The Qifeng Aqueduct, which was initiated in 1975 and completed in June 1978, is situated in the territory of Qifeng Town, Lu County, Luzhou City, Sichuan Province. It has been in use since then, facilitating the self-flow irrigation of high-quality fields in Lu County and Longmatan District. Shengli Aqueduct and Huafeng Aqueduct comprise the aqueduct, which is a bridge-type aqueduct that is prevalent in Southwest China, particularly in hilly regions. It is a component of the Sanxikou Reservoir.The aqueduct was included in the Major cultural heritage sites under national-level protection in 2019.

== Construction ==
Spring and winter droughts had a significant impact on the agricultural sector in Lu County, Sichuan Province, prior to the 1970s, resulting in reduced crop yields. Sichuan Province received a feasibility report on the construction of a local aqueduct in October 1973. Two months later, the report was formally approved, and construction of the Shengli Aqueduct commenced. The construction of the Huafeng Aqueduct started in 1976. The two aqueducts were formally completed in 1978. The Qifeng Aqueduct was included in the eighth set of provincial cultural relics preservation units which was approved by the Sichuan Provincial People's Government in July 2012, and the eighth set of Major cultural heritage sites under national-level protection which was announced by the State Council of the People's Republic of China in October 2019.

== Structure ==
Shengli Aqueduct and Huafeng Aqueduct comprise the Qifeng Aqueduct, a bridge-type aqueduct that is prevalent in southwest China and in the hilly regions of the country.
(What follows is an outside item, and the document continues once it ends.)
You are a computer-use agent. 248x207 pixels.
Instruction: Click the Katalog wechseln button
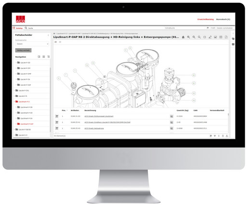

Shengli Aqueduct is designed as a bridge above a bridge: the lower level flows the water of Longxi River, the middle level is for pedestrians to cross the bridge, and the upper level is the water diversion channel. It is 1,000 meters long, with 21 piers and 20 spans, and the highest point is 33 meters. The part across Longxi River has 20 piers and 3 spans, and is 600 meters long. Huafeng Aqueduct is a bridge-type stone aqueduct, built with stone strips. It is 1,122 meters long, with 47 large arch spans and 76 small arch spans. There are also small arches on the piers. The highest span arch height is 39 meters, and the highest point is 43 meters.